BEGIN Extract to read
Back when I was learning Rust, I found the notion of ZSTs - that is, zero-sized types with no data associated with them, to be interesting. I made a start on this blogpost, but never finished it. Finally, here it is.
To note, none of this is revolutionary or new - I wrote this to better learn the topic myself, all of this is borrowed from other sources (all found below!). Still, hopefully this acts to collate most of the interesting things you can do with ZSTs, and just maybe my wording can give a new perspective.
The empty tuple - the biggest use case (to me, at least) where it’s explicit is if you want a function that can return an error, but doesnt need to return any data on success, which’d look like: Result<(), Err>
() is of course actually much more frequent, because any functions that dont return anything actually return () implicitly.
There’s not too much to talk about for (). But there are several more ZSTs. How can they offer something new without data to differentiate them?
END Extract to read
● Actions to take
#1 In the post on zero-sized types, what do functions that don't return anything actually return implicitly?
#2 Repeat word for word everything in the post on zero-sized types from "To note, none" down to "return () implicitly.".
BEGIN Recorded data
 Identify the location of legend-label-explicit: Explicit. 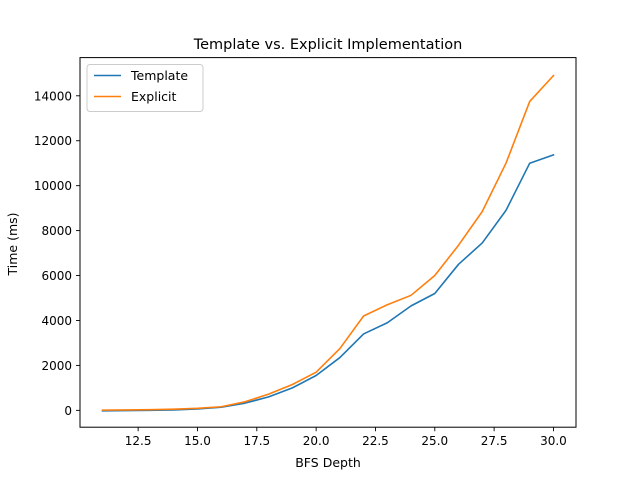
(154, 96).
END Recorded data
● Solutions below
#1 They return the empty tuple, ().

#2
To note, none of this is revolutionary or new - I wrote this to better learn the topic myself, all of this is borrowed from other sources (all found below!). Still, hopefully this acts to collate most of the interesting things you can do with ZSTs, and just maybe my wording can give a new perspective.
The empty tuple - the biggest use case (to me, at least) where it’s explicit is if you want a function that can return an error, but doesnt need to return any data on success, which’d look like: Result<(), Err>
() is of course actually much more frequent, because any functions that dont return anything actually return () implicitly.